Wes and Joyce return!
It’s been a long three months, but it’s been a short three months. I’ve commented on the time paradox here in Panama before. I can’t believe the time has gone so quickly. For the last couple of weeks we’ve been counting down the time we have left on the island. As the end gets nearer, we have a growing feeling of sadness.
We made a last minute run through the house cleaning anything that didn’t move. Little Bit was taking a nap, but when Dawn started sweeping him, he high-tailed it for the jungle.
Really, Dawn keeps things so neat and tidy we had little to do, but we cleaned already clean surfaces anyway.
What we did have to do was to move out of their bedroom. After spending three months living in a thousand square foot master suite, we were once again relegated to a guest room the size of a walk-in closet.
The Tallman’s caught an early flight from Panama City to Bocas, so we picked them up at the airport at seven thirty a.m. They were tired and stressed from the travel, but I could tell they were happy to be home.
It didn’t take us long to slip into their routine. They get up early in the morning, Dawn gets up with them, I think out of a sense of duty. I join them a couple of hours later. We have coffee and eat Johnny cakes, then attend to whatever chore is the most urgent. The general philosophy in the house is “don’t do today what can be put off until tomorrow.”
We eat dinner around six p.m., much earlier than Dawn and I usually eat. After dinner, they read for a couple of hours and go to bed. I usually turn on the TV and watch a TV series or a movie. The amazing thing is that Joyce has joined us for a little television at night. Wes usually sits on the sofa and either reads or watches for a little bit, then goes to bed. If we’re watching a movie that Joyce is interested in, she may stay up until it’s over.

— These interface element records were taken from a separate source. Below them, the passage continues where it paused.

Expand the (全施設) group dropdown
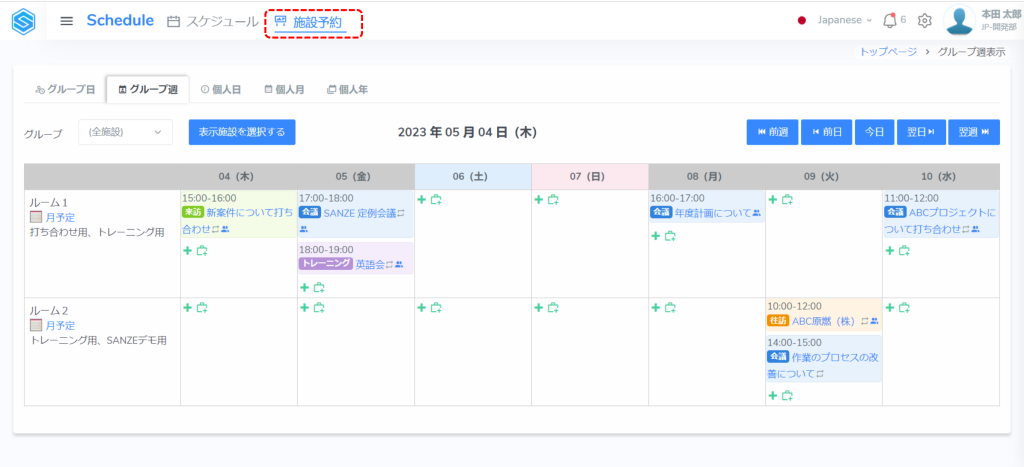 [125, 132]
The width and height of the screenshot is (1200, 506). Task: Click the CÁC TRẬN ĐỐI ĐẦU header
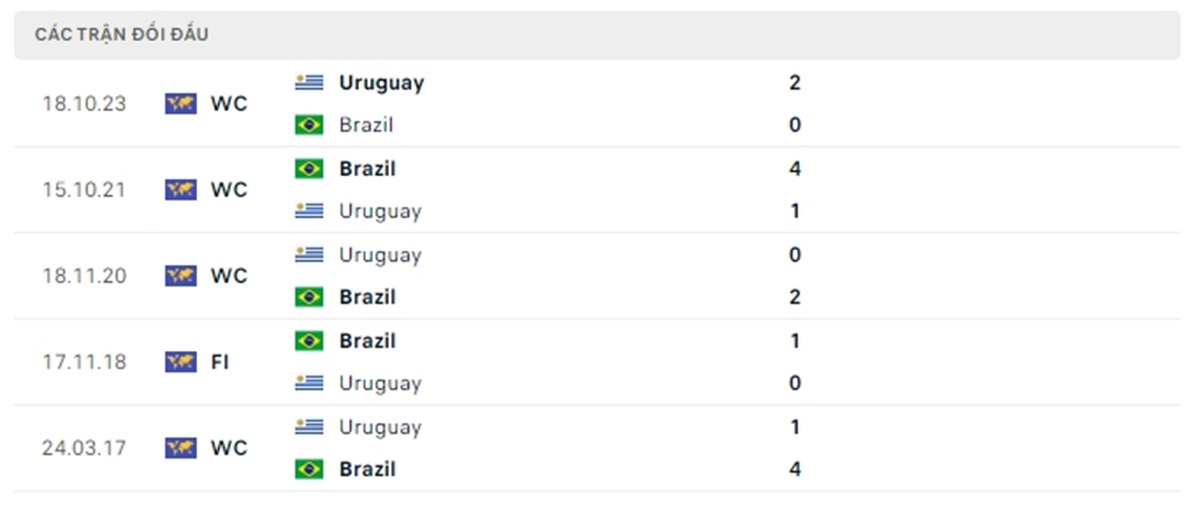(x=122, y=35)
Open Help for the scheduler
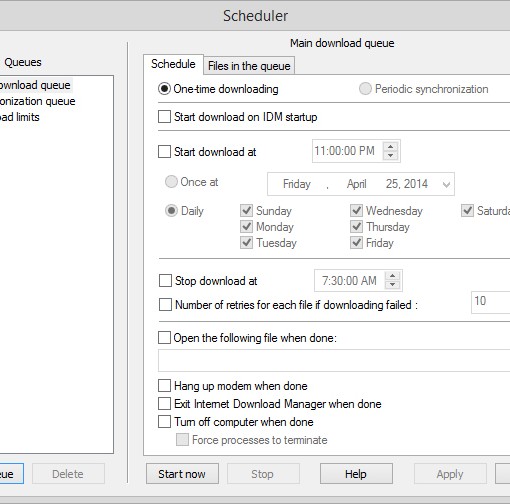Image resolution: width=510 pixels, height=504 pixels. [356, 474]
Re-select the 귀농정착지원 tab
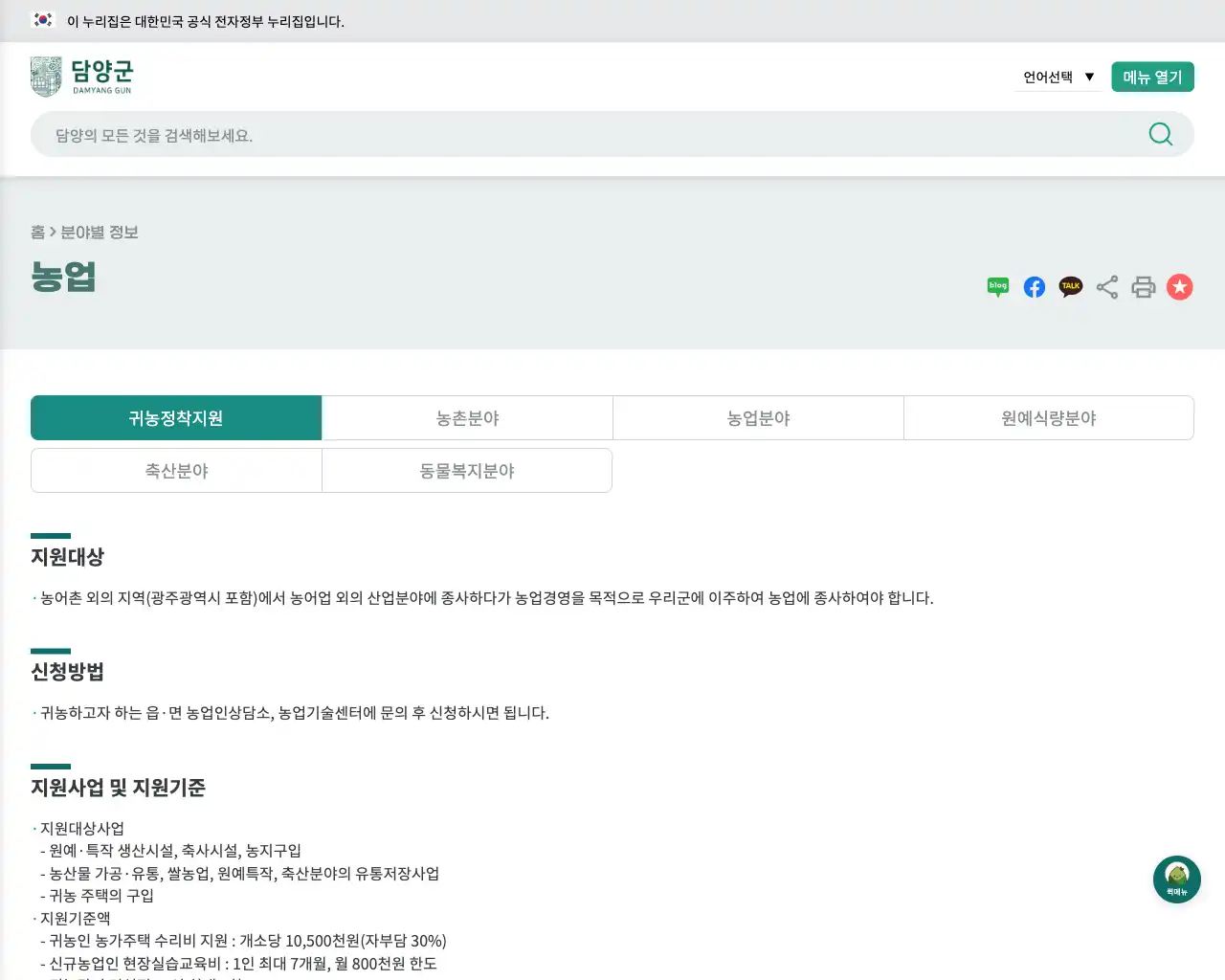This screenshot has height=980, width=1225. [x=176, y=417]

The dogs are either confused or in heaven. With three people showering them with love, they don’t know where to turn. They’ll come in the room and go to Joyce. She pats her chair and tries to get them to jump up, but they notice Wes and go over to him.
Wes talks to them and tries to coax them to jump up and join him, but they see Dawn. She coos and talks to them and they don’t know what to do. Finally, they seem to have settled into a routine of Peanut jumping up on one end of the couch and Little Bit on the other, with Wes in between. They soon fall asleep and all the fussing and fretting over them seems to have been a waste.
The poor dogs are exhausted. Wes takes them for a long walk first thing in the morning. An hour or so later, Joyce takes them on a walk through the jungle and on the beach. Then Dawn decides to go check the beach for turtle tracks and the dogs go with her. By the time all of this is done, Wes is ready for his mid-day walk and off they go again. Then Joyce decides to throw the bones from last night’s dinner in the ocean. By now, I’m awake and Dawn wants to show me her latest discovery on the beach, so off we go.
We get back and it’s time for Joyce’s next trip to the beach, so the dogs are close behind. Then Dawn walks down to the creek (Our blue lagoon has morphed into a creek) for some solitude.
Guess who goes with her?
After Wes’s evening walk, the dogs are dead tired. They find their favorite spots for a nap and are gone.
I will say that all of this walking keeps them in good shape. I hate to admit that our walking schedule was somewhat less strenuous than Wes and Joyce’s and Little Bit was developing a bit of a belly, but those days are long behind them.
Our heroine was on her favorite walk down to the creek. Most of the trail is through the jungle, occasionally coming out on the beach until there is an obstacle, then it jumps back into the jungle.
Dawn was walking through the dense forest when she had to duck her head to get between two tree branches. For some reason she doesn’t know, she stopped and looked at the branches.
One of them moved!
A small yellow snake, which we later determined to be a slender hogshead pit viper, was on the branch. By the way, pit vipers are lethal. We’ve talked about snakes a lot once we discovered we were living in the land of snakes. Some of my Boy Scout training must have rubbed off on her. She froze, then carefully backed away.
When we get to that spot on the trail, we usually just brush the branches back and go through. I hate to think what might have happened if her instinct hadn’t made her stop before plunging through the trees.